固定状況では差が出ませんでしたが、判断が必要な場面になると――
- エリート選手:精度がほとんど落ちない
- 競技レベル中位の選手:精度が大きく低下する
この差は、試合でよく見られる“苦しい場面で崩れない選手”と“自分の形でしか打てない選手”の違いにも重なります。
言い換えると、「技術 × 認知 × 判断」の三位一体こそ、未来の競技力につながるということを、この研究は示しているのです。
身体の成長が有利でも、それは“未来の強さ”とは限らない
U14の段階で、エリートになった選手は――
- 身長が高い
- 体重が重い
- 成熟度が高い(成長の進行が早い)
という傾向がありました。
しかし、重要なのはここからです。
これらの身体特徴は、U18での成績を予測しなかった。
つまり、早熟で一時的に優位に見えても、それが“本当の実力差”ではない可能性が高いということです。未来の競技レベルは「身体」ではなく「技術」で説明できたのです。
これは、保護者が最も不安に感じやすい点でもあります。
- 体格の差に一喜一憂しない
- 身体より技術の育成を長期軸で見る
- いま負けていても「伸びる要素」が別にある
こうした視点を持つことが、選手の未来を正しく見守る基盤になります。
ジュニア育成に今日から生かせる3つのヒント
① まずは「正確さ」を土台として育てる
小学生の時期は、身体がまだ軽く、細かい動きを覚えやすい“協調性(頭で思った通りに身体を動かせる能力)の伸びやすい時期”です。
この時期に狙った場所へ安定して打つ感覚を身につけると、その後の技術がぐっと積み上げやすくなります。
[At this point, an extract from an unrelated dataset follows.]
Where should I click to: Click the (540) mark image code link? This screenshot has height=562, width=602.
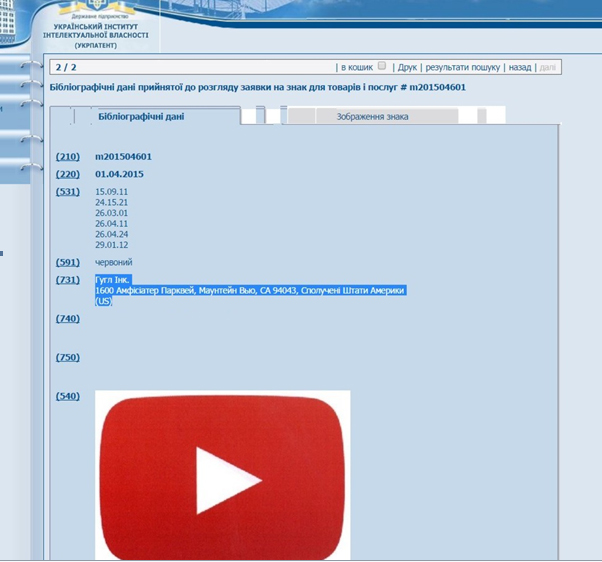pos(67,396)
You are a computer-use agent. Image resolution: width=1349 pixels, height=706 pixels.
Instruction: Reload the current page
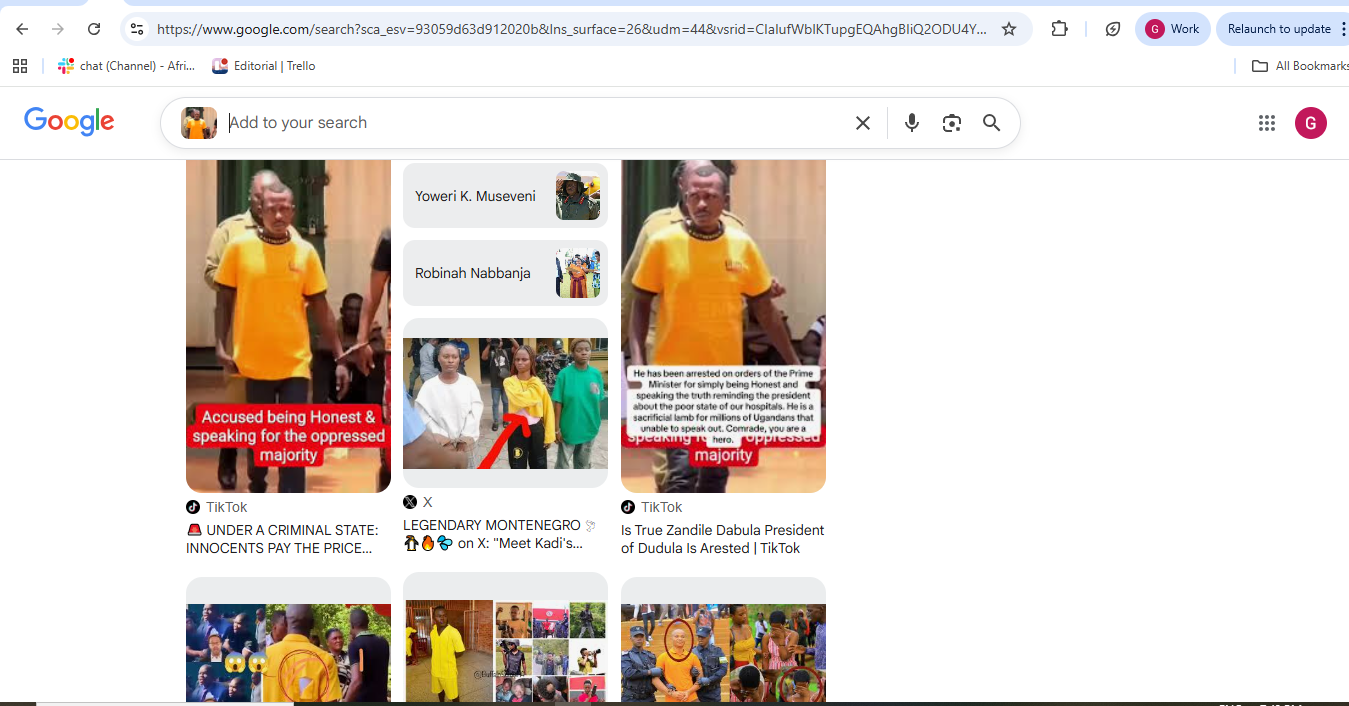coord(94,29)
研究でも、この「正確さ」が将来の成績に最も強く影響していました。
② 成長期以降、「スピード」を段階的に加えていく
思春期に入ると筋力が伸び、自然とボールに“重さ”が乗りやすくなります。
そのタイミングで、正確さを崩さない範囲で少しずつスピードを上げる練習に移行すると、無理のない形で強いショットが育ちます
③ 試合に近い“状況つきの練習”を増やす
今回の研究でわかった最大のポイントは、“変化に対応しながら打つ精度”こそが将来のカギになること。
例えば、
- ランダムな指示で打ち分ける
- 相手の動きを見て狙いを変える
- 時間的プレッシャーをかける
など、「判断せずには打てない状況」をつくる練習は、確かな技術の伸びにつながります。
“未来をつくる技術”を見誤らないために
育成現場では、つい目の前の勝敗や体の大きさに目が向きがちです。
しかし今回の研究が示したのは、“変化に対応できる技術こそが選手の未来を支える”という事実でした。
試合の中で、
- 自分の形が崩れたとき
- 相手に時間を奪われたとき
- 予測と違うボールが来たとき
この“苦しい瞬間”に精度を保てる選手は、長期的にも伸び続ける可能性が高いと考えられます。
ジュニア期の土台づくりは、選手自身が気づかないほど静かに、しかし確実に未来を形づくっていきます。
強さは「速さ」ではなく、“速さを扱える技術”に宿る
今回の研究は、育成年代に必要な技術の優先順位をクリアに示しました。
- 正確さを幼少期にしっかり育てる
- 成長に合わせてスピードを乗せる
- 状況判断を伴う練習で実戦力へつなげる
この3つの軸が、選手の未来を支える確かな基盤になります。
保護者もコーチも、「いまの一球が、未来の選手をつくっている」という視点を持つことで、日々の練習がより意味を帯びていきます。